Current ATA guidelines endorse either thyroid lobectomy and total thyroidectomy for the treatment of papillary thyroid cancer (PTC) up to 4cm. At present, radioactive iodine (RAI) is one of the major indication to total thyroidectomy whereas lobectomy in still underused especially for PTC between 2-4cm.
We retrospectively reviewed patients with pre-operative unifocal cN0 2-4cm PTC treated between January 2019 and December 2020. Patients who underwent total thyroidectomy and RAI were included in GroupA, whereas those who underwent total thyroidectomy alone or thyroid lobectomy were included in GroupB. The primary objective of the study was to compare the response to therapy of the two groups in a tertiary referral Institution.
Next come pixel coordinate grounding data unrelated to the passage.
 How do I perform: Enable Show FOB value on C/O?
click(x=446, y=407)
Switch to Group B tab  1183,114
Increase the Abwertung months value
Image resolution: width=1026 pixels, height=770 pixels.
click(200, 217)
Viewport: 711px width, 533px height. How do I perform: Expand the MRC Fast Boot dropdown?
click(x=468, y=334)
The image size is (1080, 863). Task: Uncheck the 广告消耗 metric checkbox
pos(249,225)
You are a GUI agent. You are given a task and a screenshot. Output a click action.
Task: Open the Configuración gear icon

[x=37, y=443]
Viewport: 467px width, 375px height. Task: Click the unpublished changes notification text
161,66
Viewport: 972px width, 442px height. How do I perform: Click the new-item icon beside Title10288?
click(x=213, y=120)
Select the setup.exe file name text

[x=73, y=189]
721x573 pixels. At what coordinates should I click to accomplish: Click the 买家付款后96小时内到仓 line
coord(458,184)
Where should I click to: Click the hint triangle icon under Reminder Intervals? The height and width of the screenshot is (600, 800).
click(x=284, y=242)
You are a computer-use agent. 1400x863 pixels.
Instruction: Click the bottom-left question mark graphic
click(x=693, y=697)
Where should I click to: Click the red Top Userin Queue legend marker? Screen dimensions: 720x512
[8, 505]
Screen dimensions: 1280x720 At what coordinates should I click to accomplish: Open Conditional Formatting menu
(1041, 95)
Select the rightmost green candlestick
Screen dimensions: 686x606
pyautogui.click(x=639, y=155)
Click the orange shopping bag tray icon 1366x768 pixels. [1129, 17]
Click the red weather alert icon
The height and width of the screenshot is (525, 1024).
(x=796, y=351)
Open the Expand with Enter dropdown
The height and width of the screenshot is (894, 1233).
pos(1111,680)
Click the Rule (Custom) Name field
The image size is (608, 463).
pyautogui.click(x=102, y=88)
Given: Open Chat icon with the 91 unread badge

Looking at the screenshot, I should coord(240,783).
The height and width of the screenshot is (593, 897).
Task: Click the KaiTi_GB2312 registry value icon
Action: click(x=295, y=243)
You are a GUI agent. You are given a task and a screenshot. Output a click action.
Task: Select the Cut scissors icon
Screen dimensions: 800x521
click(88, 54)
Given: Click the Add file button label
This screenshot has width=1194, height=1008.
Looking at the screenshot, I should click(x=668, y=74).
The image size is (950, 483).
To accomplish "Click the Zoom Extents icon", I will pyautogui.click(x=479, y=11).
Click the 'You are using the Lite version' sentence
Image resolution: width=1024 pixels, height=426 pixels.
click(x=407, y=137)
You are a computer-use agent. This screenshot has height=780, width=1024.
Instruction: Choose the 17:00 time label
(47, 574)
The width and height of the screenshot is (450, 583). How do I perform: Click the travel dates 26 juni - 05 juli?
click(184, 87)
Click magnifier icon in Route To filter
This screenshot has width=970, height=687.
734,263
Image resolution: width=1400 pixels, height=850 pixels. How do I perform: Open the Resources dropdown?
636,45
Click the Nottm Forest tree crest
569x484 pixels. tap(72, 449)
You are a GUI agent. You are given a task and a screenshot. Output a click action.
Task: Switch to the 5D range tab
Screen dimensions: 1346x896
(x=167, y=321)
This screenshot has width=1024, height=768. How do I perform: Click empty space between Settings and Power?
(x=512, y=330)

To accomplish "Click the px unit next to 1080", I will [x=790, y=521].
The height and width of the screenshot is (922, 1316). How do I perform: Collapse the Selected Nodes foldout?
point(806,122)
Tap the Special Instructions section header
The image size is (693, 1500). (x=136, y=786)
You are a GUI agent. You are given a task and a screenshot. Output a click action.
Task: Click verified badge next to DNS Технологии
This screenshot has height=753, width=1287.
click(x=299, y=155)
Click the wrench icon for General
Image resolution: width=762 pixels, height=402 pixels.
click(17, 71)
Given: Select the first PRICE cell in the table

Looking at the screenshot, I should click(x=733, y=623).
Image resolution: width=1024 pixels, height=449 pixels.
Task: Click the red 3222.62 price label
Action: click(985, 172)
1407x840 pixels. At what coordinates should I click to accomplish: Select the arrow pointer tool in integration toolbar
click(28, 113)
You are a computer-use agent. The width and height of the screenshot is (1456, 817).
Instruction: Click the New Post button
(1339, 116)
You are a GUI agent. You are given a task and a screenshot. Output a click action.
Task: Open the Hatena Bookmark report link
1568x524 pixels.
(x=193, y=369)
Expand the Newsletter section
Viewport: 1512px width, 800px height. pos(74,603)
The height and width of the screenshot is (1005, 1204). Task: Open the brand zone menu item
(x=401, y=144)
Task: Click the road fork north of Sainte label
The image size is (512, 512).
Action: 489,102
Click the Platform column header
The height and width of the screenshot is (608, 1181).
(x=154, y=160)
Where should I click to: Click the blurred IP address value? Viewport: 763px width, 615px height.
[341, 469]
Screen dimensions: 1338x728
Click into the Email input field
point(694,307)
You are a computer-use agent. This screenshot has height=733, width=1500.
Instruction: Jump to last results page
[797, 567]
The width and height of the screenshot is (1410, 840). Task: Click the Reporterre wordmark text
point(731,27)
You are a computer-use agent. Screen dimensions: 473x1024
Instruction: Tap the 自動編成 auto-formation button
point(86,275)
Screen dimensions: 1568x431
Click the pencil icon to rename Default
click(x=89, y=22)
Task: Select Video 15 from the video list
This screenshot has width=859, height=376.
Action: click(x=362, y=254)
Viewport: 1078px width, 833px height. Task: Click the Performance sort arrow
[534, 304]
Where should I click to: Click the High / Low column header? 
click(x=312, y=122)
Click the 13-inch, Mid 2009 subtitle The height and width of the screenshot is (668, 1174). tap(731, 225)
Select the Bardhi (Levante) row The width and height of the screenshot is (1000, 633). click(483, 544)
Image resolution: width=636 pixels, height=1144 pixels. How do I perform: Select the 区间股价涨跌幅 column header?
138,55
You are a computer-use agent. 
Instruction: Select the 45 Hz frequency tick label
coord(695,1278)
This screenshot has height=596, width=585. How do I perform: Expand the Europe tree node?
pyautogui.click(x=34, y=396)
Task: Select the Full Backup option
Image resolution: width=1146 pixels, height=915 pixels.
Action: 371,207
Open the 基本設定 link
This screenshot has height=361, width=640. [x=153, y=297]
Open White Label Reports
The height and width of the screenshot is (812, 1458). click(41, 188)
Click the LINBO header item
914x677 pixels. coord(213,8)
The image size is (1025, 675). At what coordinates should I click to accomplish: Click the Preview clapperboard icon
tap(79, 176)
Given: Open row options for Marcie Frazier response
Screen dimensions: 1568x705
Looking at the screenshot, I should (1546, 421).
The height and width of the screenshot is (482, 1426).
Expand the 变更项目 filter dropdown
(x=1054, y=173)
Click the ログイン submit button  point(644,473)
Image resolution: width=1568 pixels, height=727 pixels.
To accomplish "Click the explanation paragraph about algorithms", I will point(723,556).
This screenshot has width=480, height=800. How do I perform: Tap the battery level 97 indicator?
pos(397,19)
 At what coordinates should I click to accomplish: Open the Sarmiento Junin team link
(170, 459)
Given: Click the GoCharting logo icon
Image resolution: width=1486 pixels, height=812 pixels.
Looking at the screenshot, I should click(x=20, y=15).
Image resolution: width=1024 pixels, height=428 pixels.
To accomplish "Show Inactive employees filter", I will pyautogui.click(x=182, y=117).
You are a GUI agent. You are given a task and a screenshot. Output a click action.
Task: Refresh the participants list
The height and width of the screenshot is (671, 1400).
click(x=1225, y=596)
GroupA included 64 patients (57.7%), whereas GroupB included 47 patients (42.3%).
No deaths occurred in both groups and no statistically significant difference was documented in terms of recurrence (p=0.841). Moreover, no statistically significant difference was documented in terms of response to therapy between GroupA and GroupB (excellent response: 59.4% vs 53.2%, respectively; indeterminate response: 32.8% vs 38.3%, respectively; biochemical incomplete response: 6.3% vs 8.5%, respectively; structural incomplete response: 1.6% vs 0%, respectively; p=0.599).
At logistic regression analysis, no statistically significant association was found between aggressive variant (p=0.389), thyroid capsule invasion (p=0.957), vascular invasion (p=0.187) and presence of > 4 foci of vascular invasion (p=0.601) and no excellent response to therapy.
Application of current ATA guidelines in patients with cN0 2-4cm PTC is associated to good prognosis regardless of RAI. If RAI is not indicated, lobectomy may be a safe treatment strategy.